De 2000 à 2012, sur les territoires indigènes, deux millions deux cents mille hectares ont été concédés principalement pour la recherche de métaux : 2814 concessions pour la recherche d’or, 71 pour l’argent et 25 pour le cuivre. Il est fréquent que l’exploitation d’autres minéraux soit occultée, bien que certains soient d’un grand intérêt industriel :   tungstène, cuivre, molybdène, etc.
Au cours des cent dernières années les indigènes ont perdu la juridiction de 17 % de leur territoire pour des concessions minières, le plus souvent sans même avoir été informés préalablement. Or selon la loi minière le gouvernement a l’obligation d’informer les propriétaires qu’il prétend concéder telles portions de terres, et en  condition de capacité d’exploitation, les indigènes seraient prioritaires. L’article 169 de l’OIT parle du « consentement libre et informé » qui inclut aussi le droit de dire non à une intervention publique ou privée sur les territoires indigènes si l’intervention va à  l’encontre de leurs intérêts et de leur mode de vie.  Mais il n’existe pas un seul cas où la loi ait été respectée.
La majorité des concessions sont en phase d’exploration. C’est durant  cette phase que les entreprises minières s’approchent de la population concernée, avec des « spécialistes en résolutions de conflits », pour faire des propositions et des promesses, (construire un local de réunion, repeindre un bâtiment, construire un chemin, etc). Ce processus de « mobilisation sociale » engendre souvent la division de la population.

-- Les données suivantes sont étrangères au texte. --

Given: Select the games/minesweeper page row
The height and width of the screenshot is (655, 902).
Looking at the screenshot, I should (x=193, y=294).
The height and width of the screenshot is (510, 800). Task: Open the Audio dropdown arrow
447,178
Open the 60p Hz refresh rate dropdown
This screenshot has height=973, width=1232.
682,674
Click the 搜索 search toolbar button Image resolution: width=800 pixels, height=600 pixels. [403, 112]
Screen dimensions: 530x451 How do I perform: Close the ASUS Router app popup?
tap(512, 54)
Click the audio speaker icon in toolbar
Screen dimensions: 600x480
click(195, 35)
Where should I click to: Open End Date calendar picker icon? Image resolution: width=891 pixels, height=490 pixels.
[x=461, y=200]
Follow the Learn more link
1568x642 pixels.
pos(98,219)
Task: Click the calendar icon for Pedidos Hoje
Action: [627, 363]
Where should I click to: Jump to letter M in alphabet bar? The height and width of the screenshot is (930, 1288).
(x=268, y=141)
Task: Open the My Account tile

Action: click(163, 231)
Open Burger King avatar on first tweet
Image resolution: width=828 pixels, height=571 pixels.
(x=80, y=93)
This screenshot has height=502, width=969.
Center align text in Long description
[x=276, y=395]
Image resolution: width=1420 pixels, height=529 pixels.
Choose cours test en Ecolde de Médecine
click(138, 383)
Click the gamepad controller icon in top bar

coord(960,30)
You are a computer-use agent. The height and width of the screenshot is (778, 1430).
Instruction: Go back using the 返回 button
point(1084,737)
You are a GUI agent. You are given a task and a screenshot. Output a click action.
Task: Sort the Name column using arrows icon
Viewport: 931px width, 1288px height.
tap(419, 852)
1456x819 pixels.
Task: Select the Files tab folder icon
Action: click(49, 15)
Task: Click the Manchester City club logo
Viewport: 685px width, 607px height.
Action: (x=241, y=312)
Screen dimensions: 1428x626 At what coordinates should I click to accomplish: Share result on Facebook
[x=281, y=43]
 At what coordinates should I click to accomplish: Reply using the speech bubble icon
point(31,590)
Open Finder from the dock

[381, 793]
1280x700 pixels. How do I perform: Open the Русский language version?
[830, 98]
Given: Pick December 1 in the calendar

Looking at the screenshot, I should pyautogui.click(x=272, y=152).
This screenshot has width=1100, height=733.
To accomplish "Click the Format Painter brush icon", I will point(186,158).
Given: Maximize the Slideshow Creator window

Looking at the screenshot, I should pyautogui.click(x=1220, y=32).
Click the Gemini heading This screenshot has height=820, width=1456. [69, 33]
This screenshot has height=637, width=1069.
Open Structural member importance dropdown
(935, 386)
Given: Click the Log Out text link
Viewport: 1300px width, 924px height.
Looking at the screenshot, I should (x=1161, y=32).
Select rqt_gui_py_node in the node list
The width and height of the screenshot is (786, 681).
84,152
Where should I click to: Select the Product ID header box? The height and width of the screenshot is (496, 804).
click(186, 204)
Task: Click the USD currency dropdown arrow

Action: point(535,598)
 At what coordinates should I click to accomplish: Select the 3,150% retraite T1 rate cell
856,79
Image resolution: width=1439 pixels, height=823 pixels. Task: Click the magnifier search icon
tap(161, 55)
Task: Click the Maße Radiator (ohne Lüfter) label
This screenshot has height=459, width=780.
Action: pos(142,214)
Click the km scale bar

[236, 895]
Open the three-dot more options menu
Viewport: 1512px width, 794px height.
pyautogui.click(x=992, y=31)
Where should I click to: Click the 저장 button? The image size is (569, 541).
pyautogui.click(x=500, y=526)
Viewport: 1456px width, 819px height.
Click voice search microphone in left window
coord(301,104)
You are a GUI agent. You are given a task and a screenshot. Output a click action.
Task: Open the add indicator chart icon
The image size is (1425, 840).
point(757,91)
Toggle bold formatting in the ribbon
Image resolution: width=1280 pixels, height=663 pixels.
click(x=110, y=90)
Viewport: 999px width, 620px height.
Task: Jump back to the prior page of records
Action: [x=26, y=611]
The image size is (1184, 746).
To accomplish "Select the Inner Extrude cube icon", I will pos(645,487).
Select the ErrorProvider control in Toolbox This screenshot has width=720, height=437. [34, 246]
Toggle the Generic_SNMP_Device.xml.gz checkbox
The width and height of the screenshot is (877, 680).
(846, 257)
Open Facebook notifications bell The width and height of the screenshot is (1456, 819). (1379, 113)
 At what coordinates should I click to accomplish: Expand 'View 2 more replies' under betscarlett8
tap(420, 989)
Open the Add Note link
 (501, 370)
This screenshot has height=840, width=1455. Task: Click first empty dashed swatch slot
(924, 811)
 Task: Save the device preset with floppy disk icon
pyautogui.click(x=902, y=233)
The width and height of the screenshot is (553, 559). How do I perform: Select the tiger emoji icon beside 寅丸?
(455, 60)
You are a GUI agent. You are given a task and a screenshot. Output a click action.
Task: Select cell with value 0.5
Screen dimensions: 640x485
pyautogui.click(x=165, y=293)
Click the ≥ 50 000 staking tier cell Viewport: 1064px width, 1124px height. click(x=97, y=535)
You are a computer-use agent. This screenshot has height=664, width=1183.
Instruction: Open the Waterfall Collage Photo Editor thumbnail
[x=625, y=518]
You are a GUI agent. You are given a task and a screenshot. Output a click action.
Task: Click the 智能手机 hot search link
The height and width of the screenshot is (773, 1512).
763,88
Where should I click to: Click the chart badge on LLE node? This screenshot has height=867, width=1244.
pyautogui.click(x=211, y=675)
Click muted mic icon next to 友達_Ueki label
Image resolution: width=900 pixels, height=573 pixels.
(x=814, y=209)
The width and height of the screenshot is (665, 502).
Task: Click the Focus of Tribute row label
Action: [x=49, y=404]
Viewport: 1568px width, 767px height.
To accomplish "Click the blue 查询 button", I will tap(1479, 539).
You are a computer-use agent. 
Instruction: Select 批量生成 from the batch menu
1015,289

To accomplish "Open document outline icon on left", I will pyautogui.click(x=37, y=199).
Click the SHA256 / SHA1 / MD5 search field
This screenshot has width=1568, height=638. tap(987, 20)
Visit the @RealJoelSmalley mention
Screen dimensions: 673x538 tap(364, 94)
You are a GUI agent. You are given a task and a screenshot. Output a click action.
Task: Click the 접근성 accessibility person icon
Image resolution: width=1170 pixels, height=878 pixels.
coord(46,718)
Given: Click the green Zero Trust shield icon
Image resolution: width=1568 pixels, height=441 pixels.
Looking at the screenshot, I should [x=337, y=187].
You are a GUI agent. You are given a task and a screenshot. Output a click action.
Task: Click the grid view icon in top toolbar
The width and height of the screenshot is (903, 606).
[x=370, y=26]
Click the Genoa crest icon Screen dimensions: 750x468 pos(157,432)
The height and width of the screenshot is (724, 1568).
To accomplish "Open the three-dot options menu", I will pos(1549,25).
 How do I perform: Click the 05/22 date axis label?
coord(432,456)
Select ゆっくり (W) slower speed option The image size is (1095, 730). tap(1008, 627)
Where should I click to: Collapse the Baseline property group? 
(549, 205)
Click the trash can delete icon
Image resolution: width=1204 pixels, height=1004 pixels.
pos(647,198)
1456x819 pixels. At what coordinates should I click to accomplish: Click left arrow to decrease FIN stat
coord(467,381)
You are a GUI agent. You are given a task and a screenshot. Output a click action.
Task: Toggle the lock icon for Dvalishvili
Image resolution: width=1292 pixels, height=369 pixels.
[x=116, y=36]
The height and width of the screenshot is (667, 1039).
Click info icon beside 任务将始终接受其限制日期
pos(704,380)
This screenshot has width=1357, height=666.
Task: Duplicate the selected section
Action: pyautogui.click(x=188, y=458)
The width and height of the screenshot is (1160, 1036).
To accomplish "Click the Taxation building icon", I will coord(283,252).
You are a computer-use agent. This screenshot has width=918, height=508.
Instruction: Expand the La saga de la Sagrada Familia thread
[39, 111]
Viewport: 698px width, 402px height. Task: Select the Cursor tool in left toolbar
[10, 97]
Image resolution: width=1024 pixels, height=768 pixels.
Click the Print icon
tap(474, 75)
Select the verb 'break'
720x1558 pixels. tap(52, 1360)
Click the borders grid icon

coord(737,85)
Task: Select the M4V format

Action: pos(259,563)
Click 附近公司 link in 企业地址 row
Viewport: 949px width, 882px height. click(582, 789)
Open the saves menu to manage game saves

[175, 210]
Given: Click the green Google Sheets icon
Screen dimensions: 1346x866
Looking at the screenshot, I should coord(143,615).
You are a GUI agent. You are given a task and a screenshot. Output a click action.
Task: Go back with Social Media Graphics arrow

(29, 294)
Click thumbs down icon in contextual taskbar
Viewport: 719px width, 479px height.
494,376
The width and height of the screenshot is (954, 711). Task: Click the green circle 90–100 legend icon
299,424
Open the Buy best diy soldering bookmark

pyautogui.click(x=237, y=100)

Avec les concessions les compagnies minières ont entre leurs mains, de manière directe ou indirecte, l’administration des politiques « de développement » régionales à très long terme.
Un rapport récent de l’ONU demande au Mexique de revoir ses lois sur l’activité minière pour le respect des droits indigènes. Ce rapport, présenté au « Forum Permanent pour les Questions Indigènes » de l’ONU, souligne que le Mexique est l’un des pays d’Amérique Latine qui est parvenu à de grandes avancées législatives et institutionnelles en matière de droits des peuples indigènes. Cependant, si  le cadre légal a progressé, dans la réalité l’intensité des conflits et leur nombre croissant, ainsi que la criminalisation des protestations des personnes affectées,sont préoccupantes.
De même, le rapport critique les entreprises extractives nationales et transnationales qui manquent à leurs obligations légales et à  leurs responsabilités sociales. L’étude conclut que les conflits surgissent fréquemment à cause du manque de consultation des peuples indigènes et de l’obtention de leur consentement libre et informé, et aussi à cause de problèmes environnementaux ou liés au travail.